How much difference does coverage make?
The maths is simple. If a toner cartridge is rated at 3,000 pages at 5% coverage, heavier pages will use toner faster.
| Approximate page coverage | What it might look like | Likely impact on cartridge life |
|---|---|---|
| 5% | Short letter, light text, mostly white space | Closest to the stated page yield |
| 10% | Longer letter or simple document with headings | Roughly half the stated yield |
| 20% | Reports, invoices, forms, tables or heavier text | May produce about a quarter of the stated yield |
| 35%+ | Graphics, large headings, dense tables or marketing pages | Can use toner very quickly |
This is only a practical guide, not a lab test. But it explains why two people can buy the same cartridge and get very different results.

A 35% coverage page is much closer to many real business documents.
Black-and-white printing vs colour printing
Black toner yield is often discussed around 5% page coverage. Colour printing is different because a colour page may use cyan, magenta, yellow and black together.
A colour product can have separate yields for each cartridge. If a page has photos, coloured logos, charts or blocks of colour, it can drain one colour faster than the others. That is why the cyan, magenta or yellow cartridge may run out before black, even if you do not think you print many “full colour” pages.
For example, TonerMarket stocks colour options such as the HP Genuine #206X Black and Colour High Yield Value Pack, the Brother ink and toner range, and Epson ink cartridges. If you regularly print logos, presentations or colour worksheets, choosing the right cartridge yield matters.
Ink cartridges can be affected too
Page coverage is not only a toner issue.
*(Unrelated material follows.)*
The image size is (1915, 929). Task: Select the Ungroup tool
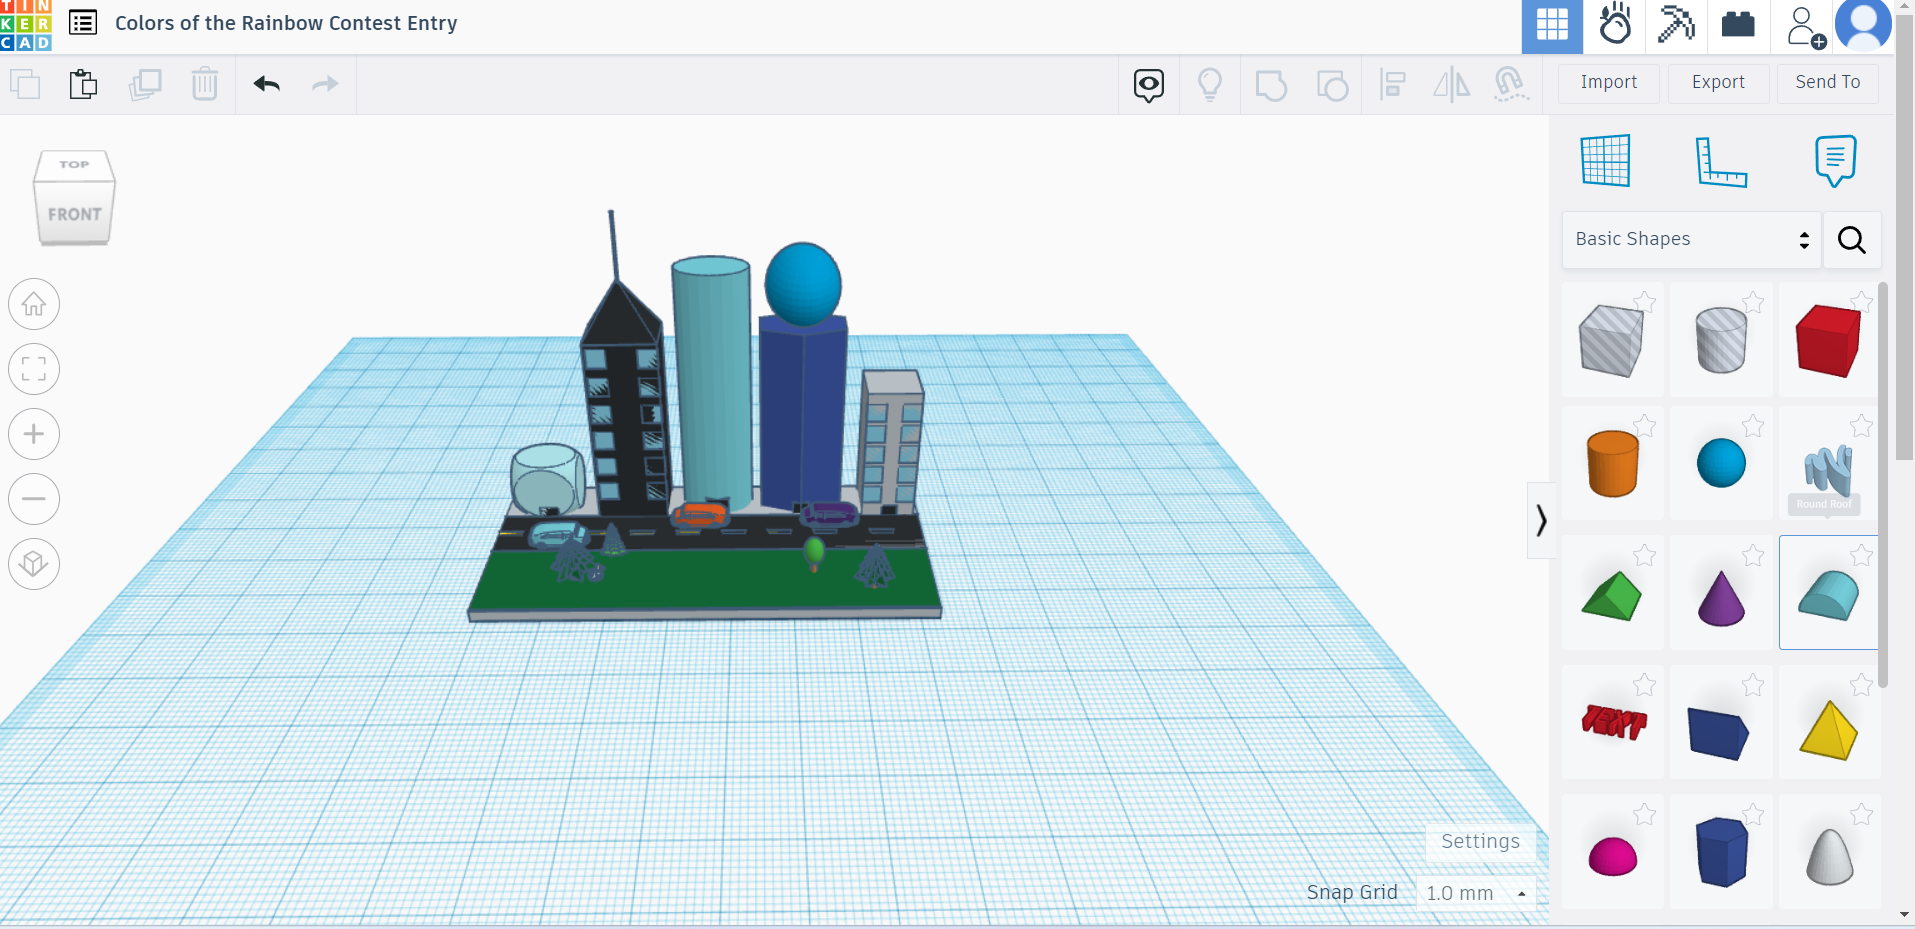(x=1333, y=84)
Ink cartridges are also affected by how much you print on each page.
A black ink cartridge used for simple text will usually last longer than one used for dense forms, school projects or pages with heavy blocks of colour. TonerMarket stocks ink products such as the Genuine HP #950XL Black Ink CN045AA, Genuine Epson 812XL Black Ink and Brother LC3319XL high yield ink value packs.
If you use an inkjet printer for school work, forms, photos or graphics, you should expect real-life yield to vary.
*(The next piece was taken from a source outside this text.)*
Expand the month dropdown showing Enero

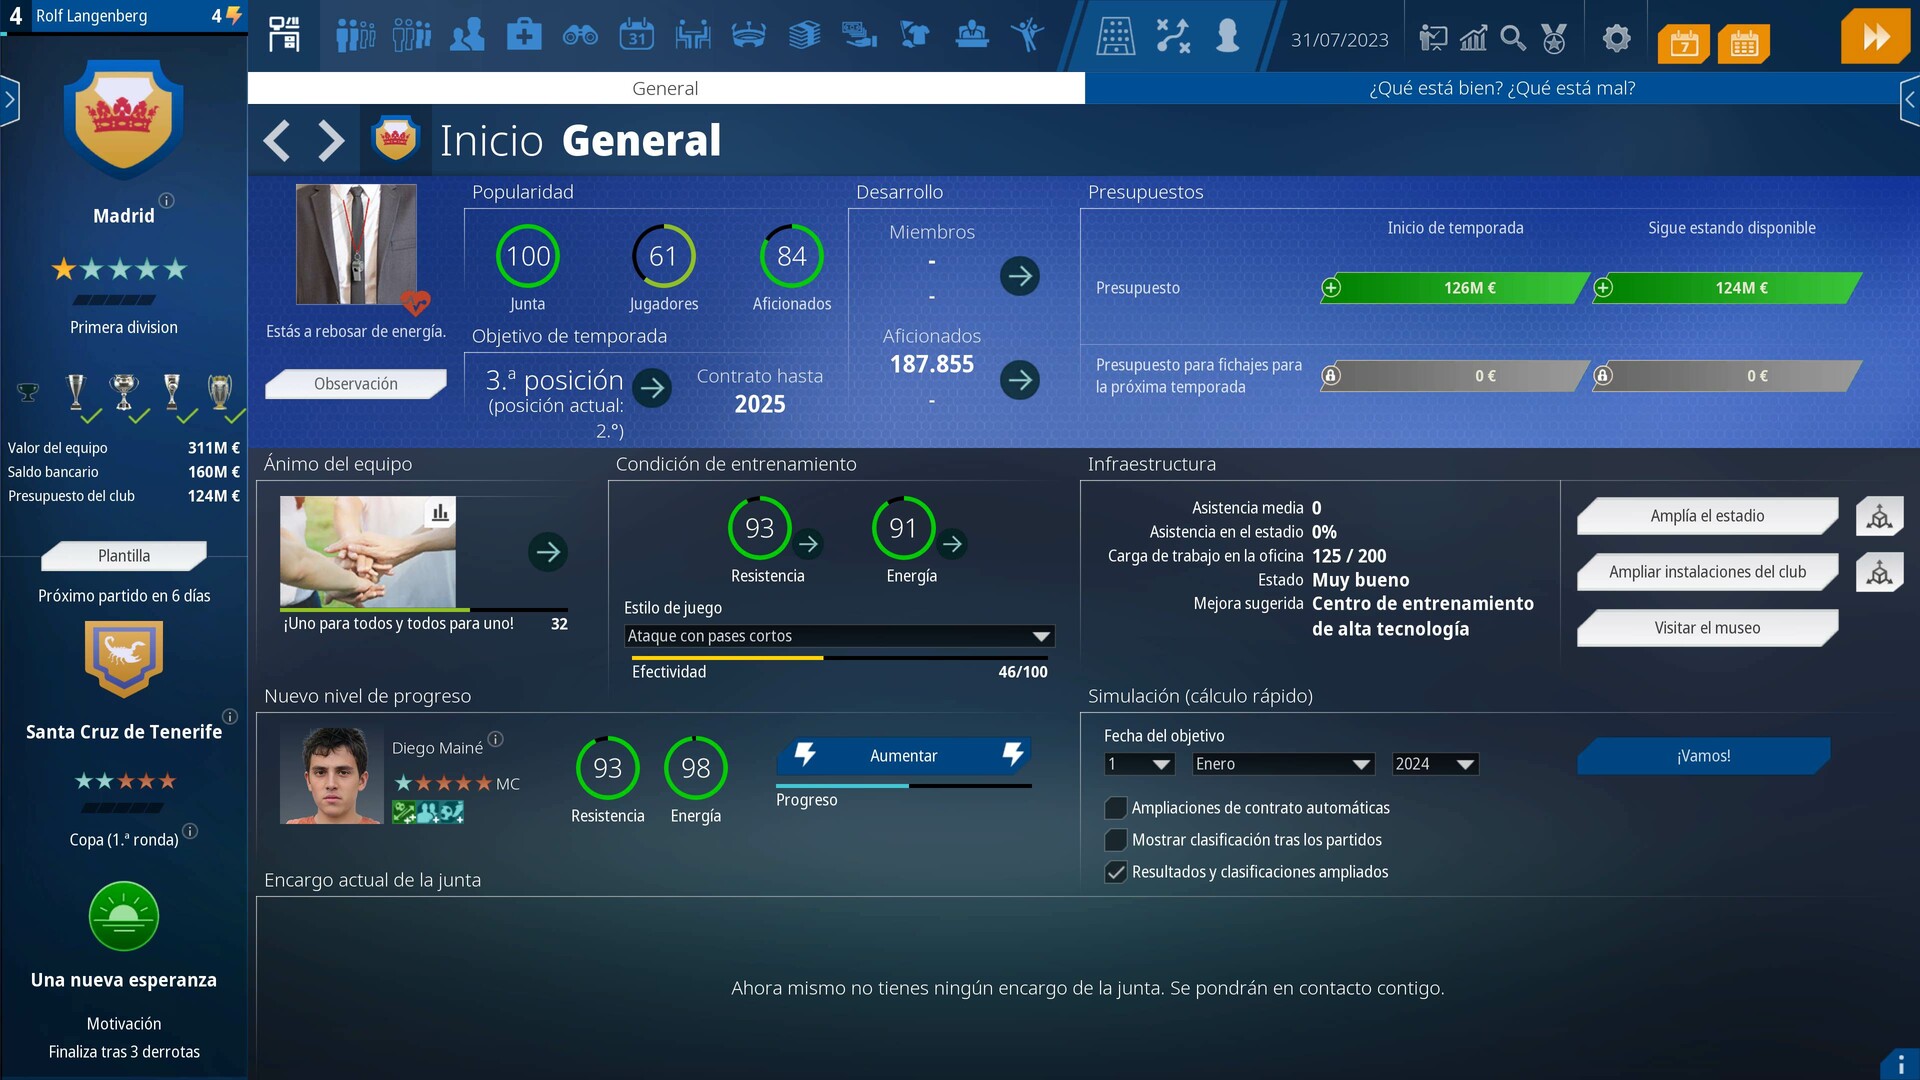pos(1282,764)
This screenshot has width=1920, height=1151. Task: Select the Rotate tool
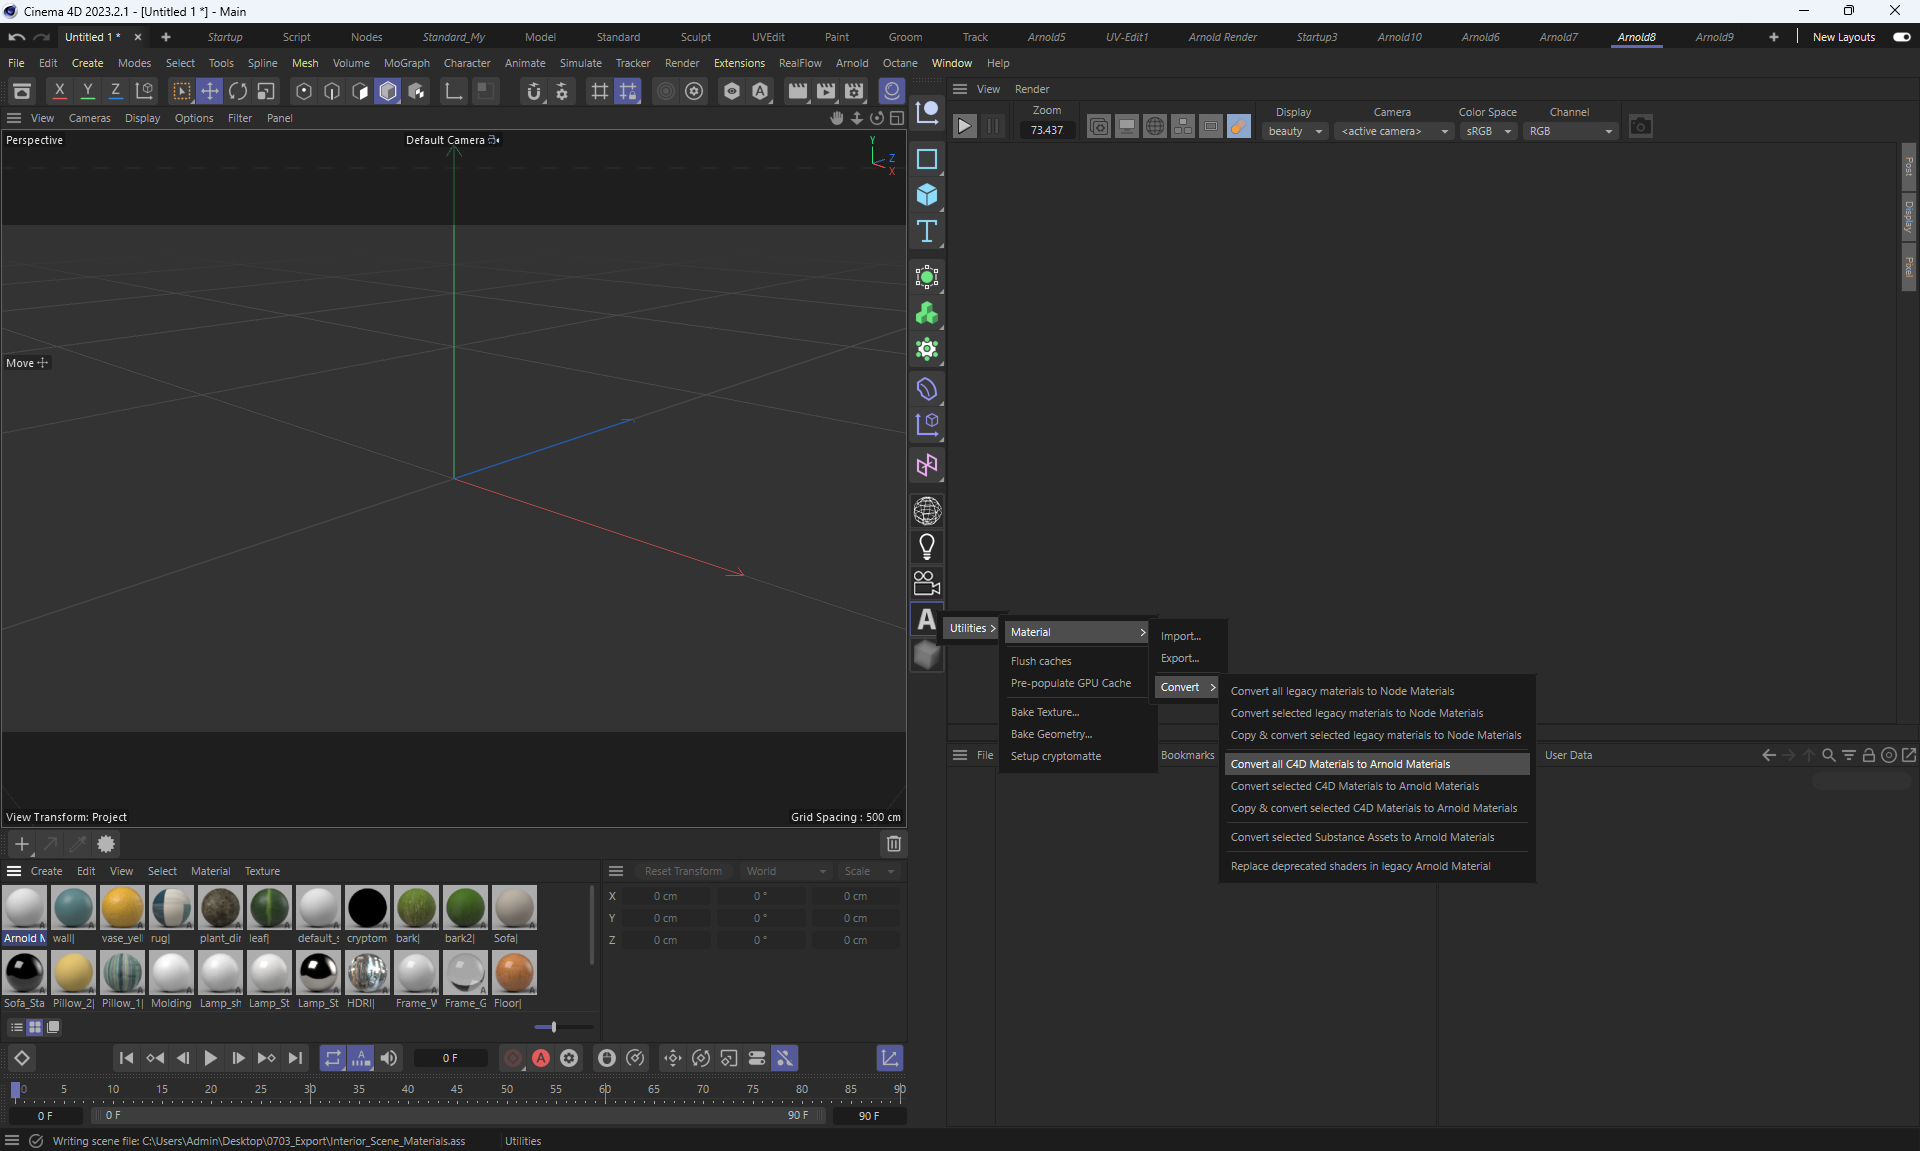[238, 91]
Why high yield cartridges can be better value
If you print regularly, high yield cartridges are often worth considering. They usually cost more upfront but can lower the cost per page.
For example, a standard cartridge may be fine for occasional home printing. But for a small business, clinic, office or warehouse, a high yield toner can reduce how often you replace cartridges and may reduce the overall cost of printing.
That is why products like the HP #26X high yield toner range or larger business cartridges such as the HP #656X Black Toner CF460X can make sense for heavier users.
You can also read our related guide: Why Choose High-Yield Toner Cartridges?
How to get more realistic value from your cartridge
You cannot always control what needs to be printed, but you can reduce waste.
- Use draft mode for internal notes and rough copies.
- Avoid printing full-page images unless you really need them.
- Print in black and white when colour is not necessary.
- Check print preview before printing long web pages or PDFs.
- Choose high yield cartridges if you print often.
- Match the cartridge to your real usage, not just the cheapest upfront price.
The takeaway
5% page coverage is a useful industry benchmark, but it does not represent every real-world print job.
If you mostly print short letters and light text, you may get close to the listed yield. If you print invoices, reports, labels, tables, school work, colour documents or graphics, you should expect fewer pages.
The right cartridge is not always the cheapest cartridge. The better question is: what gives you the best value for the way you actually print?